Material for this exercise >>

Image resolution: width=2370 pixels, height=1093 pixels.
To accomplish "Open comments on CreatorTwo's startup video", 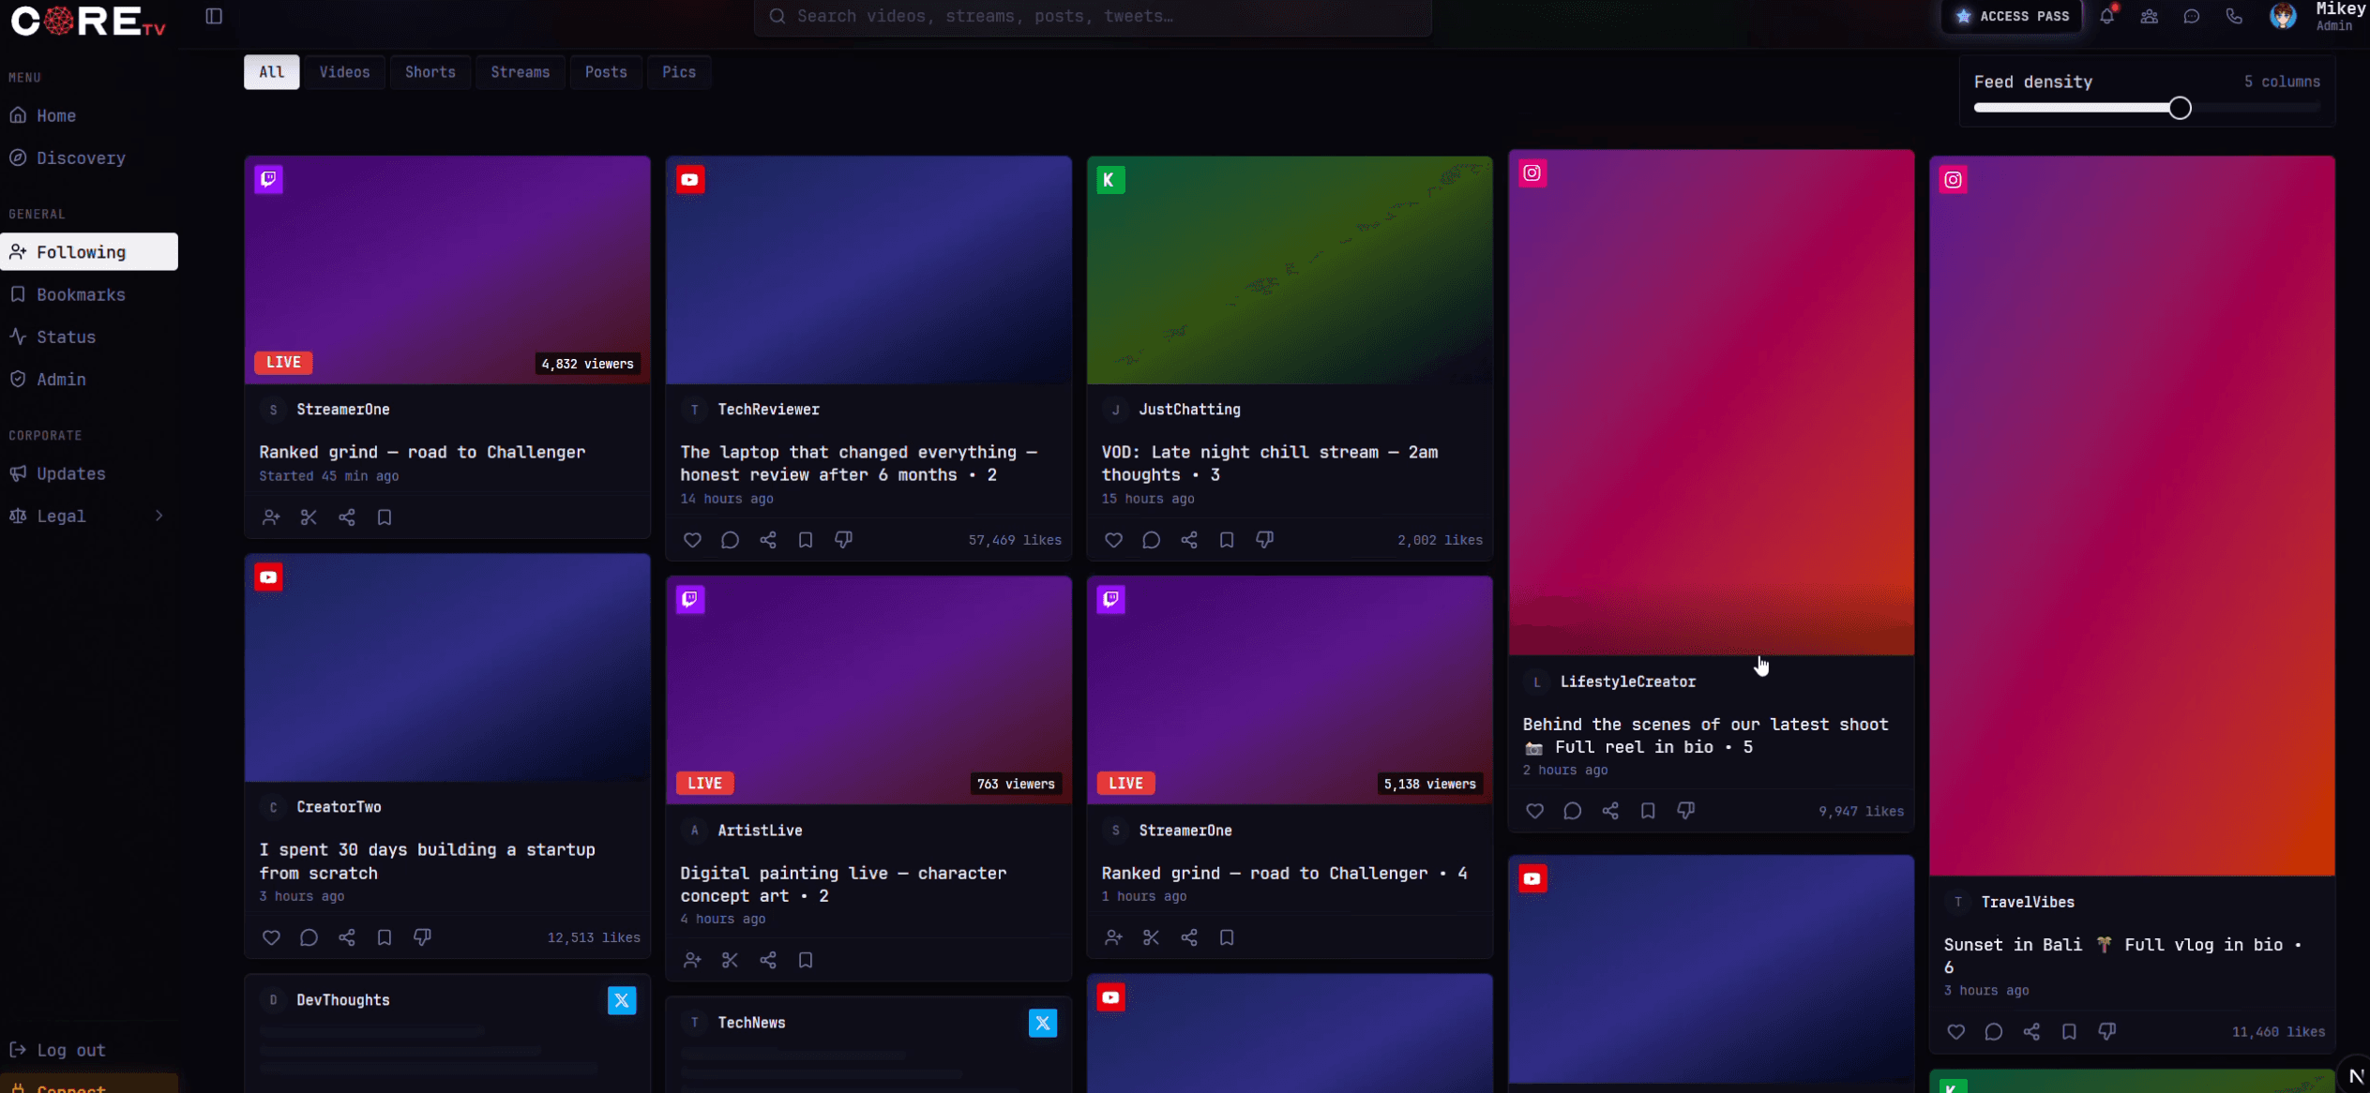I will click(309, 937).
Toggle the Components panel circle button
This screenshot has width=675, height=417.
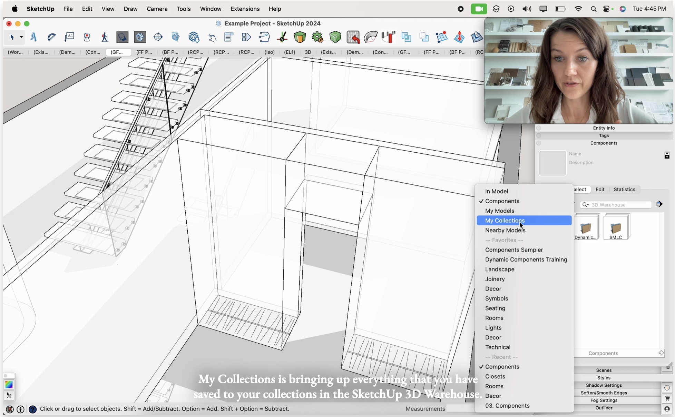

...

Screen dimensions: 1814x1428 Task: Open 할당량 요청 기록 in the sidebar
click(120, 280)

==

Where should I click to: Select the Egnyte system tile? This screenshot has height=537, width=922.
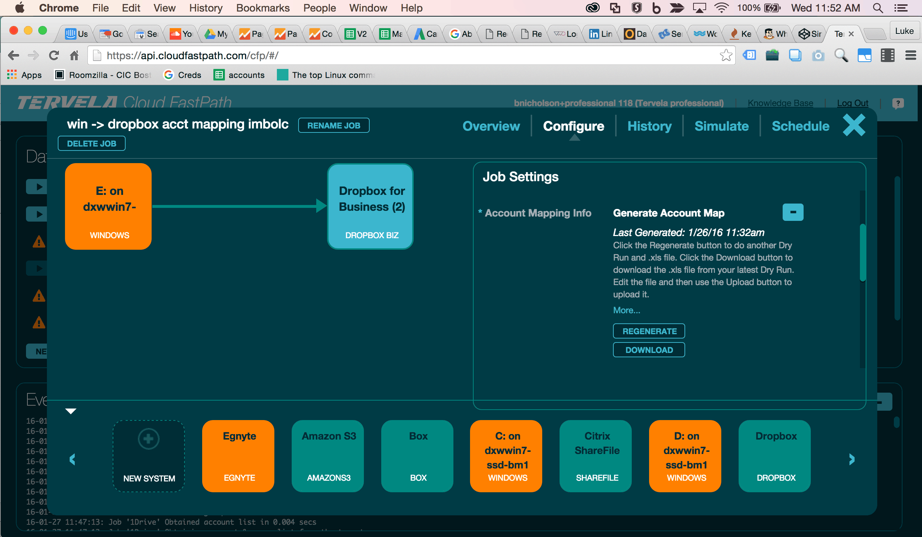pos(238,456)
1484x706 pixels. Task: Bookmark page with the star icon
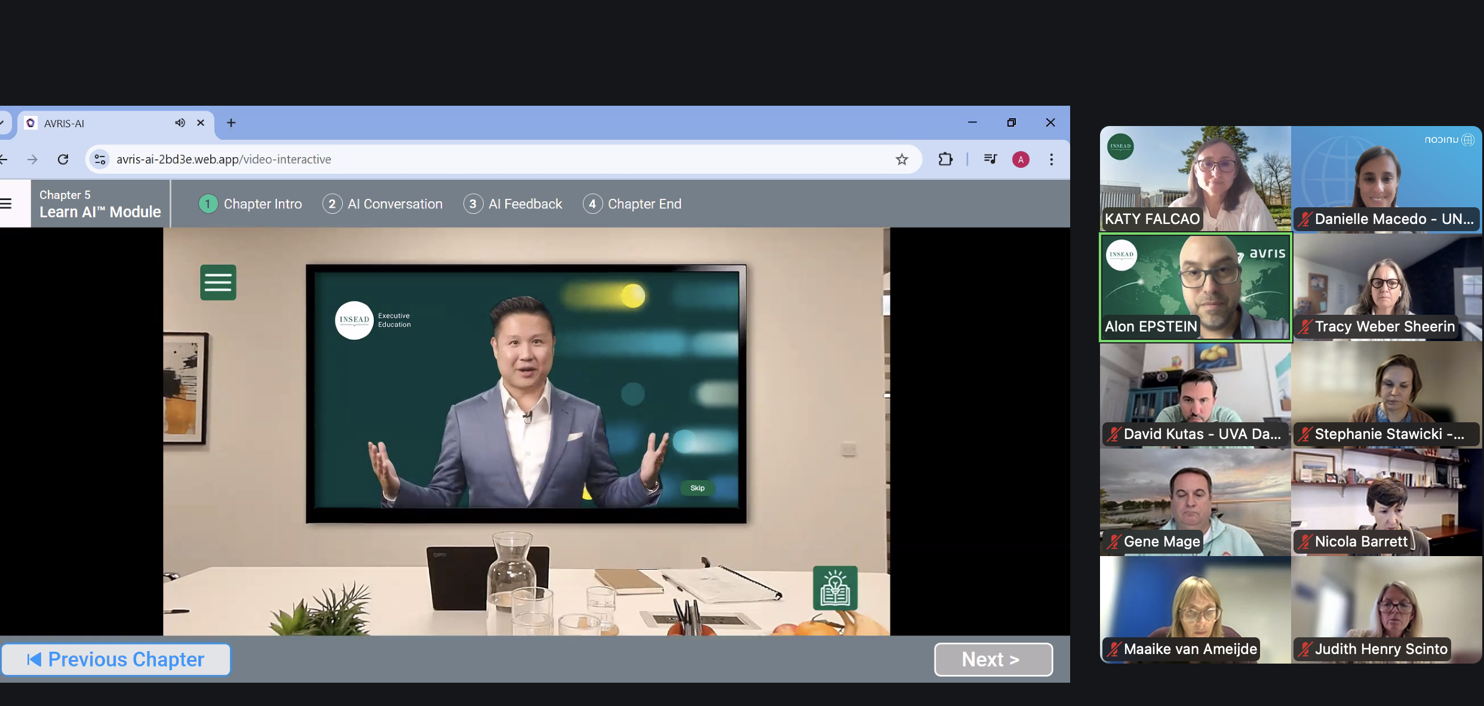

What to do >> Look over the records above, and wherever a line contains the string "pixels", copy that line.

Task solution >>
Image resolution: width=2370 pixels, height=1093 pixels.
1484x706 pixels. Task: Bookmark page with the star icon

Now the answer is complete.